I see. I thought the whole point of the proposal was to spot where
variables may change. If so, what difference does it make whether it
changes via an out parameter or an in/out parameter? IIRC, you already
said that there's really no way to guarantee that out<> isn't really an
in_out<>.
> So, then the
> problem with your method becomes you have to new and delete all of those out
> params you're using,
This isn't completely true.
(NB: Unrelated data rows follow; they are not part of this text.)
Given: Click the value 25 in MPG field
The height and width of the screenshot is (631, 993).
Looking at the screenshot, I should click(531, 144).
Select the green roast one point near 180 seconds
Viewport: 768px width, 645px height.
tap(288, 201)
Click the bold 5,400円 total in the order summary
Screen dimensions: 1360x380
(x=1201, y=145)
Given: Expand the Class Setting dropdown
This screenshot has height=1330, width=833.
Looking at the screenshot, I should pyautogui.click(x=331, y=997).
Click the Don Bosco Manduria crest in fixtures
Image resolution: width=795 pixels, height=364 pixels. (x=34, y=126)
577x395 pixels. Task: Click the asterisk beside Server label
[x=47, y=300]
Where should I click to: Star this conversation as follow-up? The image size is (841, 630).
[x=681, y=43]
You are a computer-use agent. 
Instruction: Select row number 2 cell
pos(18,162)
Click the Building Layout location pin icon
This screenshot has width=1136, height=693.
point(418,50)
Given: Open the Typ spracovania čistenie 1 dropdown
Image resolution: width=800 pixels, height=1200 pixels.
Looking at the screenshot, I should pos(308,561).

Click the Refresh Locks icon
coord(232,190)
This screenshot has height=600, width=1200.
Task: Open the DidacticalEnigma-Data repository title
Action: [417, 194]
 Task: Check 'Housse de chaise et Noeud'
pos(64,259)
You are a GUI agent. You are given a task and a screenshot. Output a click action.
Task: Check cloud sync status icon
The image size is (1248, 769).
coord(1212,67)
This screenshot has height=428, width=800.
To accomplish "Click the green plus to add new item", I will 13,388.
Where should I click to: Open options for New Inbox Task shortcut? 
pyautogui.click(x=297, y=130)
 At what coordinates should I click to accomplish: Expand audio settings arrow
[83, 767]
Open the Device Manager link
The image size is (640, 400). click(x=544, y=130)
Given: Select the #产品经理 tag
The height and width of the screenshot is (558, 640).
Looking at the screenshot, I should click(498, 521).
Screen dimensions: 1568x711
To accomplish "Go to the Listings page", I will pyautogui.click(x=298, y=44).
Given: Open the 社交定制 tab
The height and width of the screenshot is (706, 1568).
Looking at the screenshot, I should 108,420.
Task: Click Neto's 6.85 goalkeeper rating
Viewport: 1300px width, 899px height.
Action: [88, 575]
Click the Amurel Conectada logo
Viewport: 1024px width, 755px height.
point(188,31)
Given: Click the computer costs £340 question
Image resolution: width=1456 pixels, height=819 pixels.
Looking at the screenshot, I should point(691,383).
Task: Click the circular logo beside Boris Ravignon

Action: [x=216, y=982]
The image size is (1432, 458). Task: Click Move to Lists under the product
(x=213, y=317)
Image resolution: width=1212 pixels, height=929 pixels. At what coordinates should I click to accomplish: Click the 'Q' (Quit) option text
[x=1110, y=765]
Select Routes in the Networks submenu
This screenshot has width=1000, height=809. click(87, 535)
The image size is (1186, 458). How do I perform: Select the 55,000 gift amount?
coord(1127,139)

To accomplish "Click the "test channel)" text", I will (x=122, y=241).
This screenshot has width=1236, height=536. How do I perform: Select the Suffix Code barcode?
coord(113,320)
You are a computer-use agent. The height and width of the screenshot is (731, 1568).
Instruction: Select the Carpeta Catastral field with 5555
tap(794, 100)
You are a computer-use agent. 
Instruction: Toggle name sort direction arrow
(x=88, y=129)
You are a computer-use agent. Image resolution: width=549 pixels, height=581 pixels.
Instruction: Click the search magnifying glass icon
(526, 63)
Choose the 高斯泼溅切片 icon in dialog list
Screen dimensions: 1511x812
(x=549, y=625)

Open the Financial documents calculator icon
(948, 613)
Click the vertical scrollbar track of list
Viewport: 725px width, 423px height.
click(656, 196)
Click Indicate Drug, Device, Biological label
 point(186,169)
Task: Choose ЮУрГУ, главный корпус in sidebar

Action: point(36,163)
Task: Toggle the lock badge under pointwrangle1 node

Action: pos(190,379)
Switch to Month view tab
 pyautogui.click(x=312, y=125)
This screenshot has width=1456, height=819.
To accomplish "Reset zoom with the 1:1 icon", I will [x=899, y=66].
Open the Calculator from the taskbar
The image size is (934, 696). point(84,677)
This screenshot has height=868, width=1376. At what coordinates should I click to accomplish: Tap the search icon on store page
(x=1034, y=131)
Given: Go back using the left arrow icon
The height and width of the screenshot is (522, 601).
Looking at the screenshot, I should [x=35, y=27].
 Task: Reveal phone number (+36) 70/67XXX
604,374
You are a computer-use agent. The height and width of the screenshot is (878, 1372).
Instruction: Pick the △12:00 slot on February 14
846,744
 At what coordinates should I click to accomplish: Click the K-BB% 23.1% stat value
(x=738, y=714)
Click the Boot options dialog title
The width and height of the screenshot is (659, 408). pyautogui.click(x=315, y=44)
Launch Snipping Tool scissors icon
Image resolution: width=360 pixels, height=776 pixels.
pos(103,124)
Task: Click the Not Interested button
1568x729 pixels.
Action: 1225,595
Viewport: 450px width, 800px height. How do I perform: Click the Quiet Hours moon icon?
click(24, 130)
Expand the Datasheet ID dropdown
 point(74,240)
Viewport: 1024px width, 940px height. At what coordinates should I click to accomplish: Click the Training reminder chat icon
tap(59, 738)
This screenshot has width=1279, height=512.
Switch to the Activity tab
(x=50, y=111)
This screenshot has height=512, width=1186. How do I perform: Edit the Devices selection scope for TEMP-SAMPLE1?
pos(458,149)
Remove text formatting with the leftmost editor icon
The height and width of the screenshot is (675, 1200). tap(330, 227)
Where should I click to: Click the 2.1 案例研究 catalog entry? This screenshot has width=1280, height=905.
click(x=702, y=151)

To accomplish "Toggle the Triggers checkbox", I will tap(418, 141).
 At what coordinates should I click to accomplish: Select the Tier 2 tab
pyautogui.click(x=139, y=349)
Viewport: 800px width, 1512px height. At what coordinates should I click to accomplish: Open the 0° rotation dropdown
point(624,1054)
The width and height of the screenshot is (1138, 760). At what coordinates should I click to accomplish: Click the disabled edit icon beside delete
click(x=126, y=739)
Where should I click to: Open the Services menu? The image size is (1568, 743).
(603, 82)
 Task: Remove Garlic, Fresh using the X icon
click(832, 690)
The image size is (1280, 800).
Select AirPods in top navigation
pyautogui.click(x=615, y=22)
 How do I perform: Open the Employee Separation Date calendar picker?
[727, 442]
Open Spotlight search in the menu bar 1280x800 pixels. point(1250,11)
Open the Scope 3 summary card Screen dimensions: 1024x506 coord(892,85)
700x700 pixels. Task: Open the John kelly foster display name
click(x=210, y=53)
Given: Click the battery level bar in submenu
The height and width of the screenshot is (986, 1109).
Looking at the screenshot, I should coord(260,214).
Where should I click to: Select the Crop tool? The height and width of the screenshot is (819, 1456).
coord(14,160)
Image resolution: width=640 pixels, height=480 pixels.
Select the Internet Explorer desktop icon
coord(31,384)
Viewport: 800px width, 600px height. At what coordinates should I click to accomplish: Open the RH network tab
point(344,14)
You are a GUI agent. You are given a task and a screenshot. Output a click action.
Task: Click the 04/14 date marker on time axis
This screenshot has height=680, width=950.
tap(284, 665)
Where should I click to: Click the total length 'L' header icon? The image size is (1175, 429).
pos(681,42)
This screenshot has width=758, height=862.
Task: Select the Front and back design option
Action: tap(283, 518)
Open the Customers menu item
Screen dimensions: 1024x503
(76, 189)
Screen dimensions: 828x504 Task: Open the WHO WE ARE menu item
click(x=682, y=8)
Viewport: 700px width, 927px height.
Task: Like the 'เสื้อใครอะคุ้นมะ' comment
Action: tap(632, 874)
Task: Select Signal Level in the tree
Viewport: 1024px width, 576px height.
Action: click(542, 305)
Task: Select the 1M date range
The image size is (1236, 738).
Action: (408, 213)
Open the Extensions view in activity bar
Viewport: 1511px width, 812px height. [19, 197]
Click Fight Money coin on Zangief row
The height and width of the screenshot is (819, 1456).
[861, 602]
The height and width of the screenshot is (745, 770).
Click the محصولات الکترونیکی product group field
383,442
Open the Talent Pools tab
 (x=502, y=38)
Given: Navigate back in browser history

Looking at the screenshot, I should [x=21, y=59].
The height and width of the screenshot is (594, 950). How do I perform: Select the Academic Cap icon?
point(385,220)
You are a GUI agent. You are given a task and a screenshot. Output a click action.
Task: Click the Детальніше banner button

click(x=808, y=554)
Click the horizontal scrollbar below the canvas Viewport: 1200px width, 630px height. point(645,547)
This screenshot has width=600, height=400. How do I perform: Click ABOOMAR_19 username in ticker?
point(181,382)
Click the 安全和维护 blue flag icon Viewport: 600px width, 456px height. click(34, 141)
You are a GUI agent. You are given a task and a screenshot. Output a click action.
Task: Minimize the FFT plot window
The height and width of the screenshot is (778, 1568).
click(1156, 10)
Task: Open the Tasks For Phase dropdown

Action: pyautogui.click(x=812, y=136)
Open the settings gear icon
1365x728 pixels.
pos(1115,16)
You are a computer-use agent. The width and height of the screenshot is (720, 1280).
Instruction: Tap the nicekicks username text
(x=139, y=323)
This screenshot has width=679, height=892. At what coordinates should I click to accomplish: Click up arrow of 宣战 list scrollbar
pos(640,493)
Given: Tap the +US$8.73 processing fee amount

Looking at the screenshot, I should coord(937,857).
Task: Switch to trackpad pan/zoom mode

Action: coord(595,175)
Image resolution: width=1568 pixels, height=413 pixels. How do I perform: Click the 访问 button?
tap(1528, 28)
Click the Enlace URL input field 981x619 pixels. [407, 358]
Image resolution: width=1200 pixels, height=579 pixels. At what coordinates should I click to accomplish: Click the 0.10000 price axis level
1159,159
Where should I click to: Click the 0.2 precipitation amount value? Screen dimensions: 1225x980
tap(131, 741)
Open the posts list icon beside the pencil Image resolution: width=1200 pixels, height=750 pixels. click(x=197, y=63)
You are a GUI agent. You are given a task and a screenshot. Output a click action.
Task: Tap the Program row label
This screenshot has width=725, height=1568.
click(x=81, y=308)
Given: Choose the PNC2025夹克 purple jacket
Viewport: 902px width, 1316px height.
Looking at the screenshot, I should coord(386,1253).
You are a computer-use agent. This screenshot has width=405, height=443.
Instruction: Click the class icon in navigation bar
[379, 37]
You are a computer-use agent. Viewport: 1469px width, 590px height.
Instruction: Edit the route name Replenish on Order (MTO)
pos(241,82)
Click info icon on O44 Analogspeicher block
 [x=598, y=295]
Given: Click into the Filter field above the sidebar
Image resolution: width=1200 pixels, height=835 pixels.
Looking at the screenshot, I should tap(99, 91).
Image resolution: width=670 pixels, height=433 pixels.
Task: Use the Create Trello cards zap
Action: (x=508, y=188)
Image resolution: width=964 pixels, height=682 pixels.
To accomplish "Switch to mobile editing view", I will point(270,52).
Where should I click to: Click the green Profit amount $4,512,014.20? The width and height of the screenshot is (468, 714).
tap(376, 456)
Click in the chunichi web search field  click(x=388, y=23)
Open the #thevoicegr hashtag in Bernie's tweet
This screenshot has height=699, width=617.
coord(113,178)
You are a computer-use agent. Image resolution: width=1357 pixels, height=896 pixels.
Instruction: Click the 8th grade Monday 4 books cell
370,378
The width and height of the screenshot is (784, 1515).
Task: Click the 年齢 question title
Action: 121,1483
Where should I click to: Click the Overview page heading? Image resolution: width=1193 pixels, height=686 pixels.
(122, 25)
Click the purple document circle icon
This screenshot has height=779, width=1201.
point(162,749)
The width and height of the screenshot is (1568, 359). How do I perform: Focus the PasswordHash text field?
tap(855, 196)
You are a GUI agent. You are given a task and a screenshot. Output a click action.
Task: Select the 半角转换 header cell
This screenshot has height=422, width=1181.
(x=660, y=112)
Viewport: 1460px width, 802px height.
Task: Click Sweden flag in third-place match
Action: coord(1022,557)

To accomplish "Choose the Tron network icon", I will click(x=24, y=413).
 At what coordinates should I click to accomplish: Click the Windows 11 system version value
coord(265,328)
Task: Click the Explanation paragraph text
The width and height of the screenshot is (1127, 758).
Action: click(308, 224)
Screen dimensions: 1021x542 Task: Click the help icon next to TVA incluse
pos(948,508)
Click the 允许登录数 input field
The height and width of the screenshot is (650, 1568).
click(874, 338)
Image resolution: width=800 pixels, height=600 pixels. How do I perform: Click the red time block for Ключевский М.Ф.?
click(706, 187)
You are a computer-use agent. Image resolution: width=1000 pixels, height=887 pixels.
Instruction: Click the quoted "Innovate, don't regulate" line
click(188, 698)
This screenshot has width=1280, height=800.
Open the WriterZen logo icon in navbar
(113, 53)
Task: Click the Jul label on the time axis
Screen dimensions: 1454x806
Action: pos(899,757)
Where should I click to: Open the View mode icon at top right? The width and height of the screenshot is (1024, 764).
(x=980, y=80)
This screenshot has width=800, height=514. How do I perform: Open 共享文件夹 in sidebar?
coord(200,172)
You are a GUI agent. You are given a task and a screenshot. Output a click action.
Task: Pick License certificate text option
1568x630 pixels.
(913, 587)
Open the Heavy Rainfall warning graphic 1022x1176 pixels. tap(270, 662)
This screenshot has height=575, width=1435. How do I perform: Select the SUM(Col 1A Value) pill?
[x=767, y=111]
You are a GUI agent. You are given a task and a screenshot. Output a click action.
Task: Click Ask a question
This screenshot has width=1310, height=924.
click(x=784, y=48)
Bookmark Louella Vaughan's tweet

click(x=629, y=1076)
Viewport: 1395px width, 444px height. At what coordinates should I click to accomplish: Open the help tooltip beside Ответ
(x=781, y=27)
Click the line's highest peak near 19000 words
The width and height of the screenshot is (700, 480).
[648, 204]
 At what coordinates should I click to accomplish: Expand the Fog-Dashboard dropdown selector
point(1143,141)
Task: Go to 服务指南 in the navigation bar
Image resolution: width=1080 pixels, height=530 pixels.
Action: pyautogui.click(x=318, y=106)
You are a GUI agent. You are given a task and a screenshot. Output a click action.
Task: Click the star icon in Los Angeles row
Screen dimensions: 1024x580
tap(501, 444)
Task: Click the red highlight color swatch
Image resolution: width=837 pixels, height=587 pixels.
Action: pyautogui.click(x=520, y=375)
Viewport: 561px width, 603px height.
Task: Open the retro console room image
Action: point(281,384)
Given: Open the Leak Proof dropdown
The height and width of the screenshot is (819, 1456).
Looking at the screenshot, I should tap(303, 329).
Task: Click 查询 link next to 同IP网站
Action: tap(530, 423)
When f owns the object being returned, the
storage can be dynamic, as you say, or it can be static, too.
> except in the case where f is a member function of an
> object where the out param is a member of the object, not always, the case,
> in fact, I'd say that's the uncommon case, where you return internal data
> from an object and give a handle to someone else to modify it.
I agree.
>From what I understand, then:
- you want to find where variables are modified
- you propose having in_out<> for in/out parameters
- you propose having out<> for out parameters but don't propose
preventing using it for in/out parameters
- you may want in<> for in parameters
I think having in<> and in_out<> will achieve the goal of being able to
spot easily where variables are modified.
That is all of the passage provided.